What the exercise asks: Set down, exactly and with nothing added, the lines running from the one that holds "The width and height of the screenshot is (2003, 1261)." to the final line of the records. Pictures stay out of the copy.

Material to process:
---*---
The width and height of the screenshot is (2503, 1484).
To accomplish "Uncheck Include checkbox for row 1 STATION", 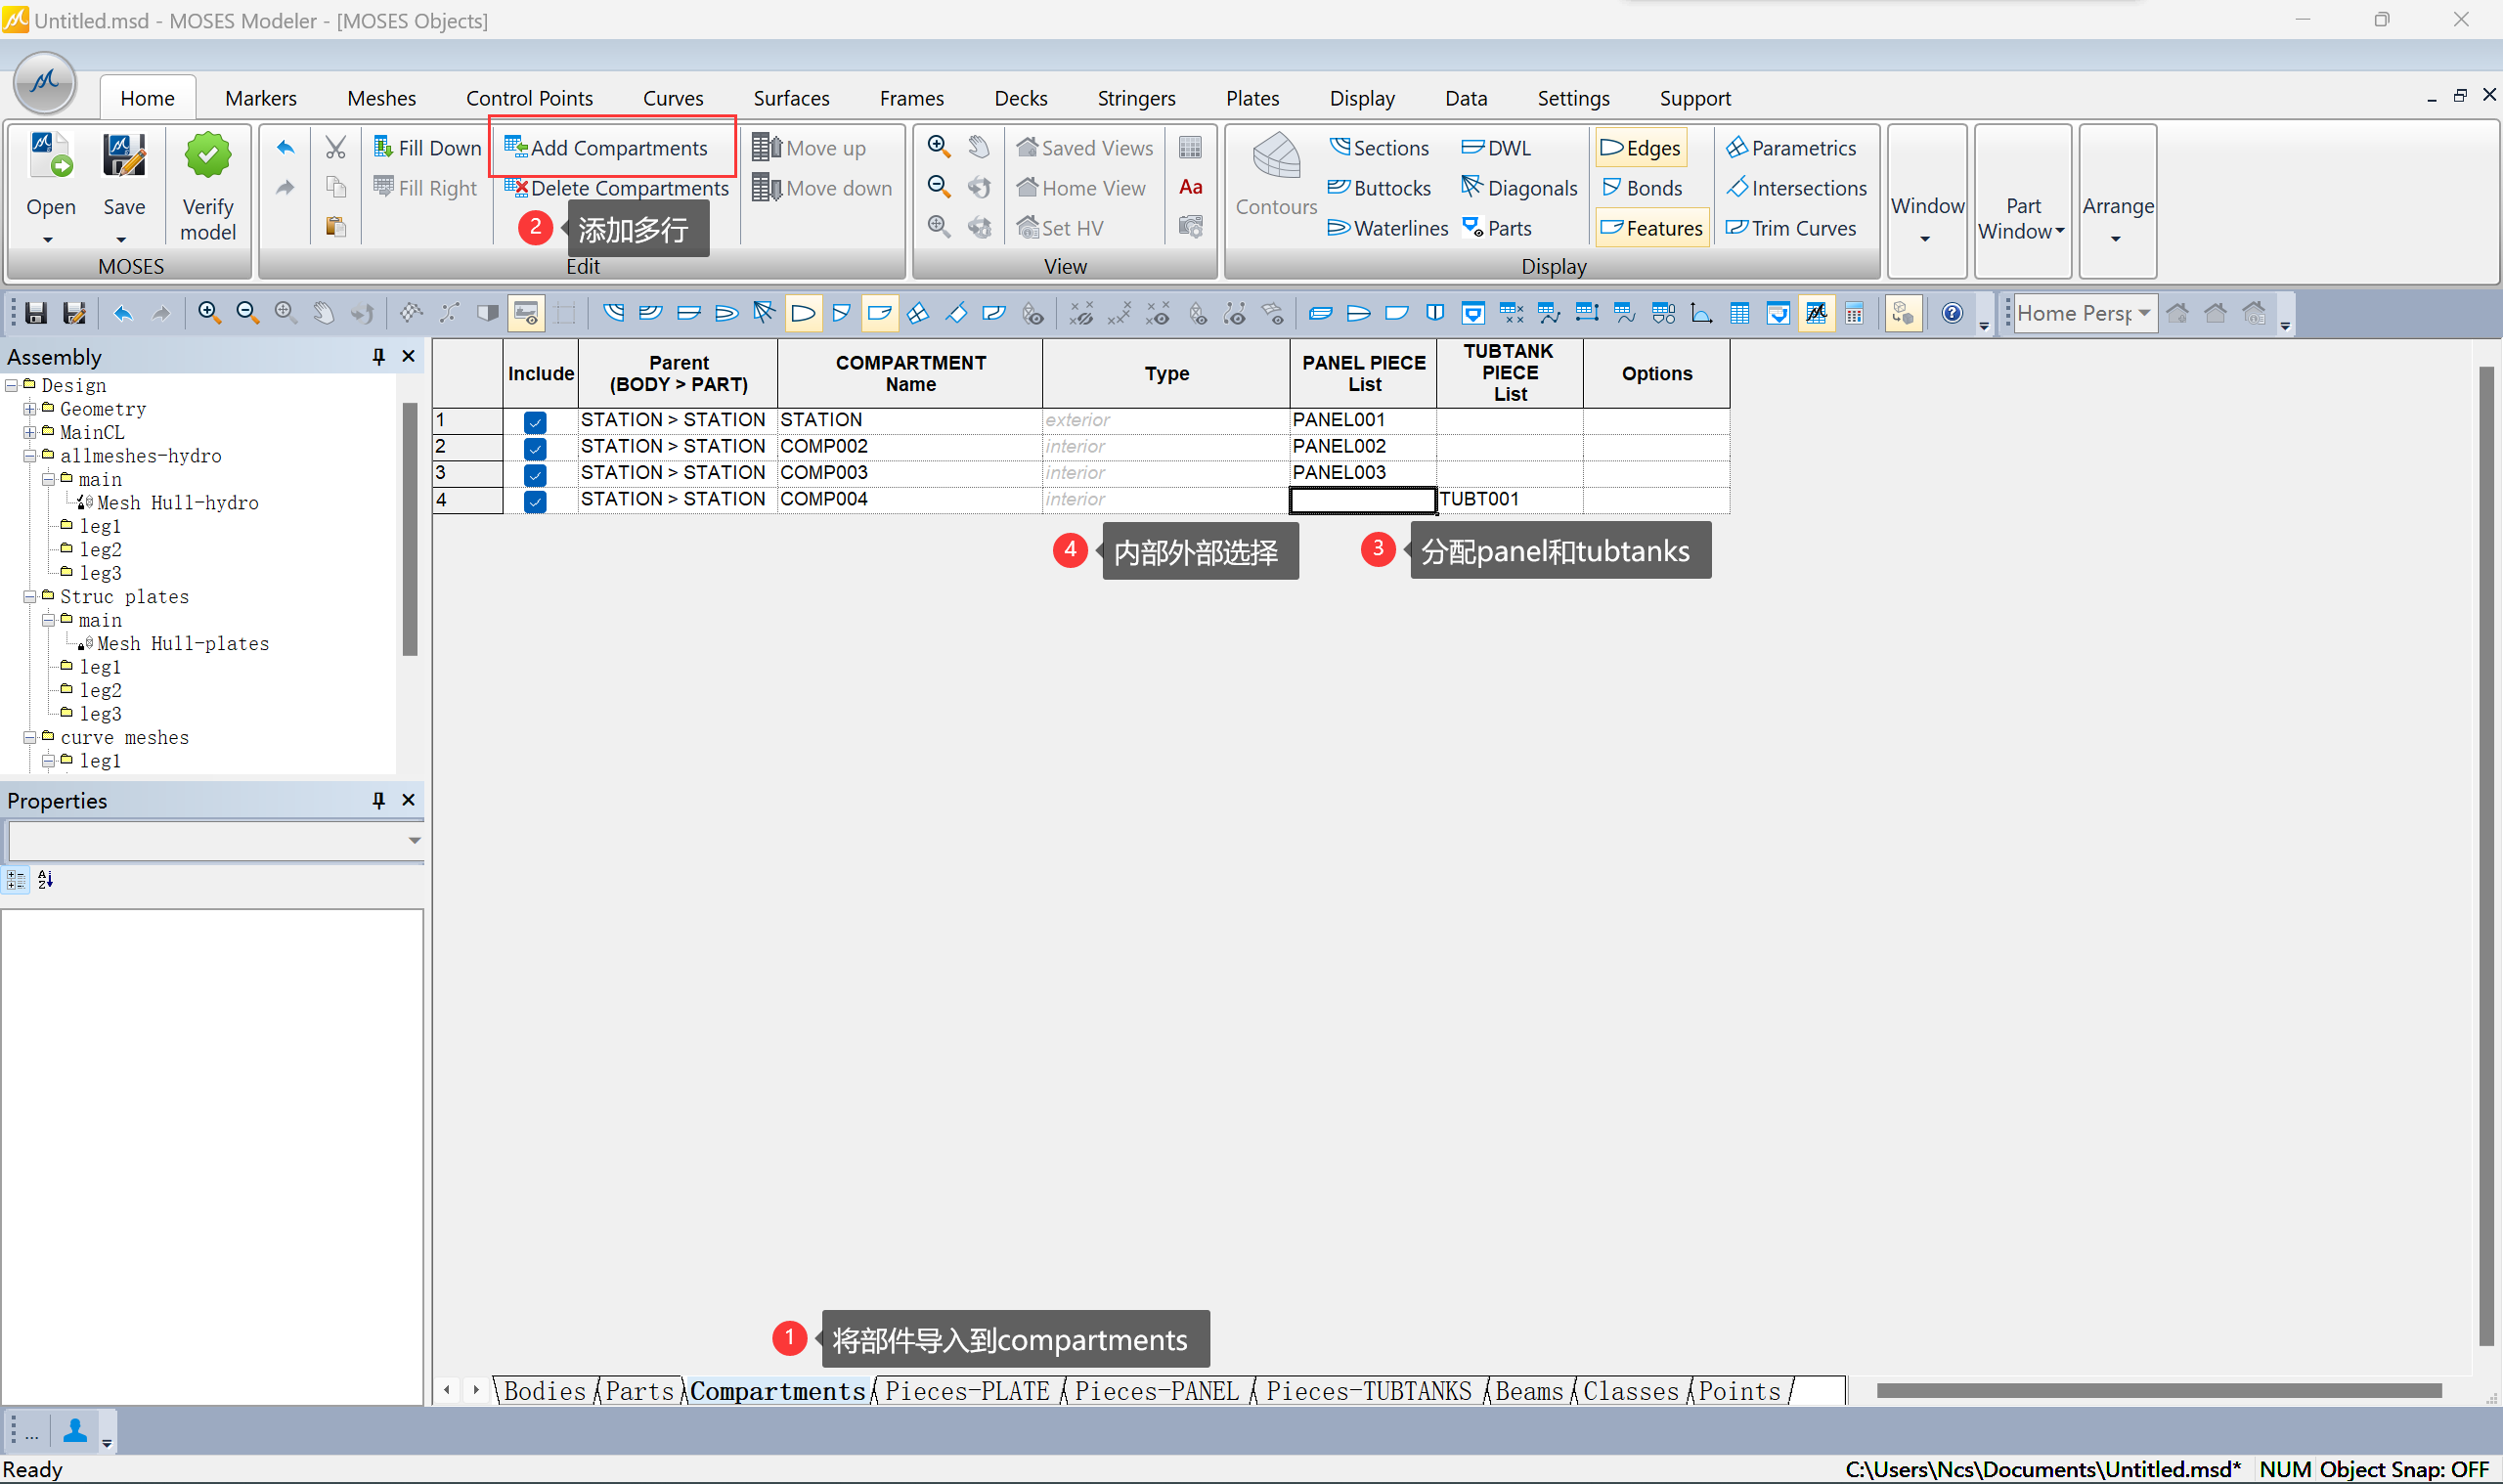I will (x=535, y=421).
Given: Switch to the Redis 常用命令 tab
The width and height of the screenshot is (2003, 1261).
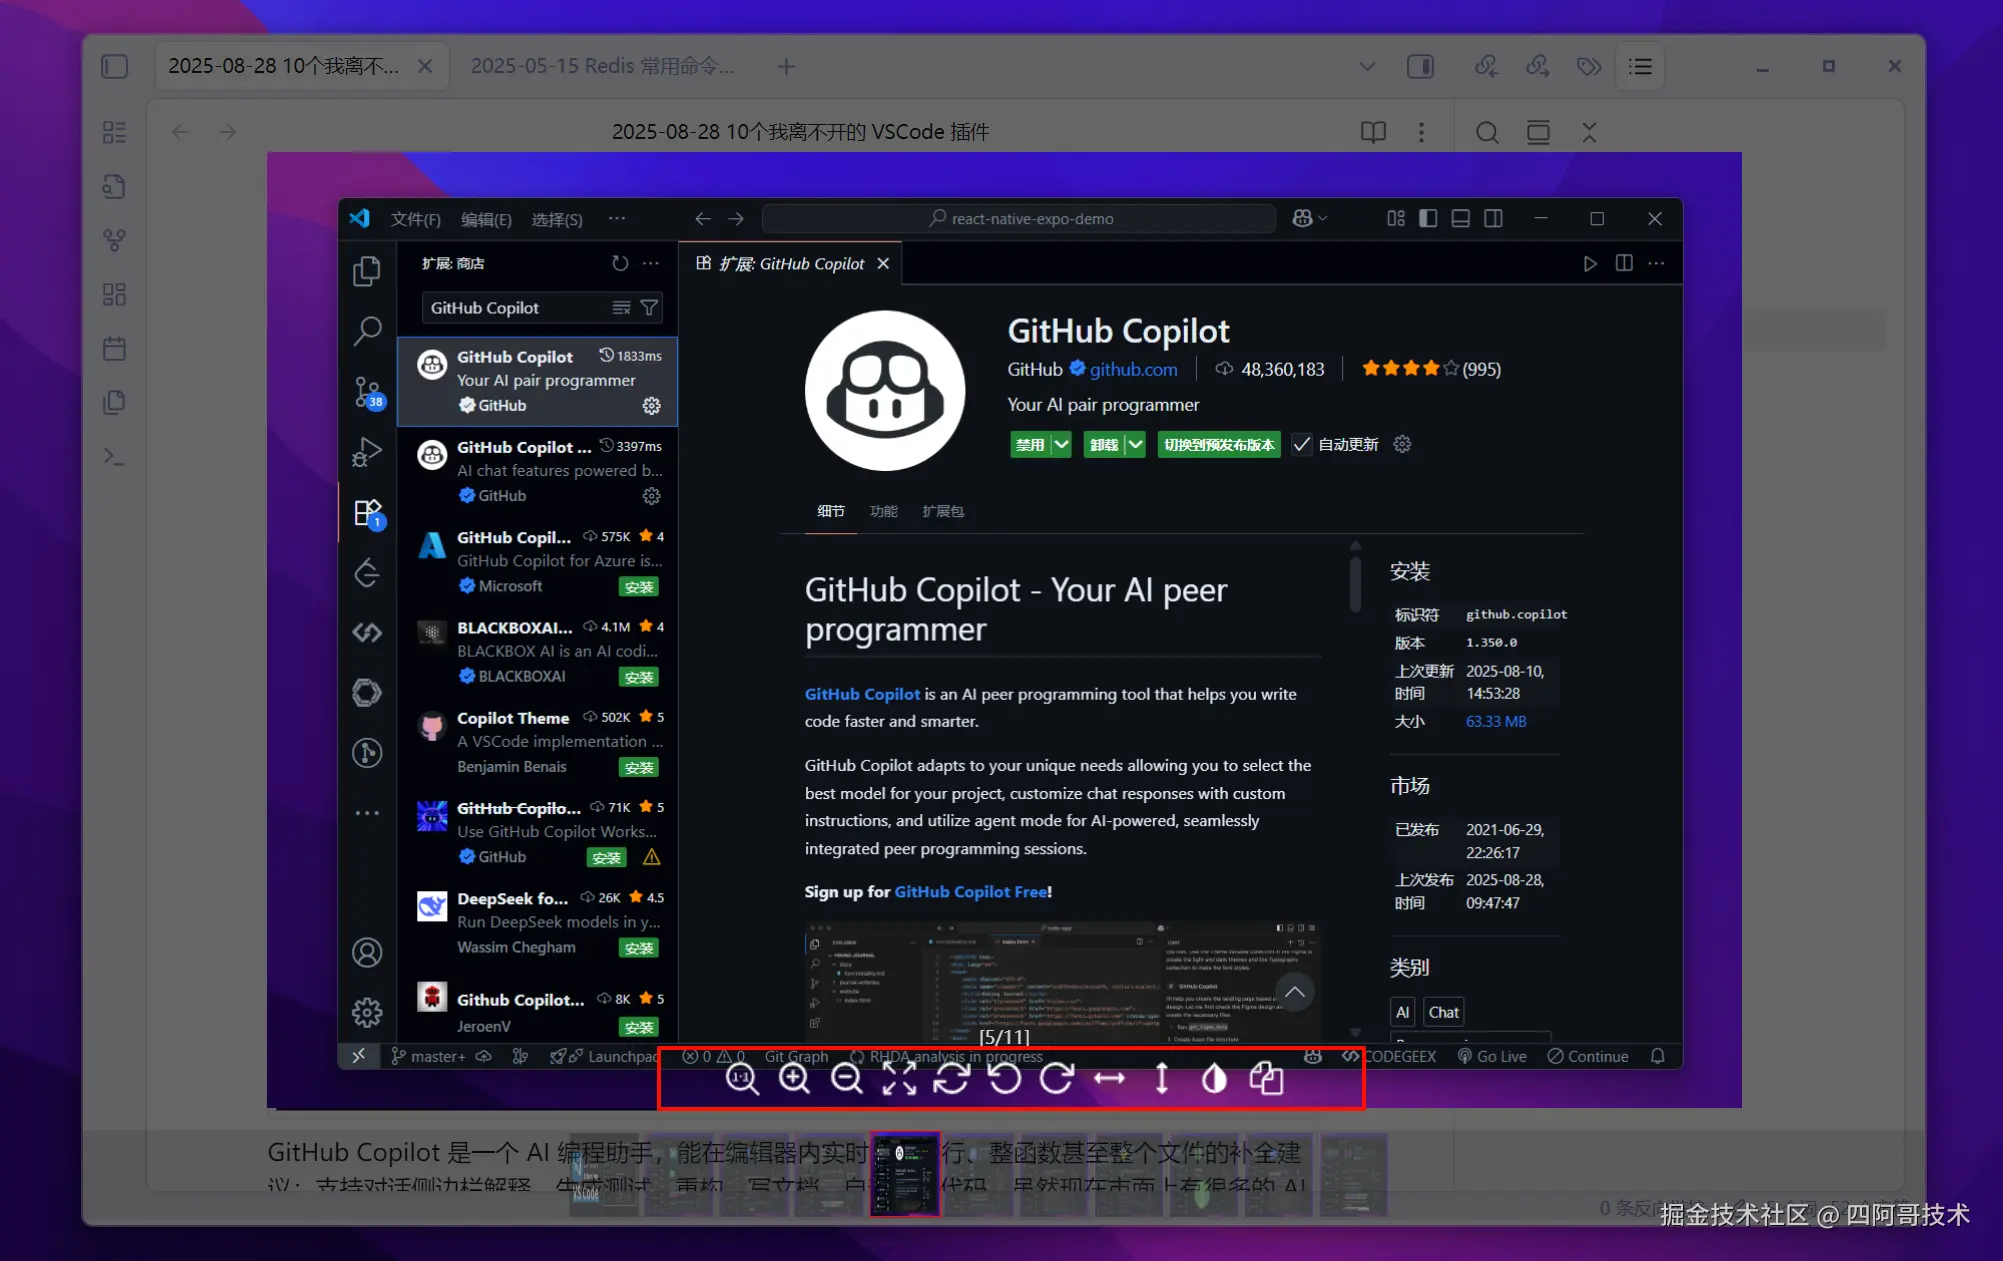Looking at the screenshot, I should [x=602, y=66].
---*---
Result of this exercise:
The width and height of the screenshot is (2003, 1261).
Looking at the screenshot, I should [x=602, y=66].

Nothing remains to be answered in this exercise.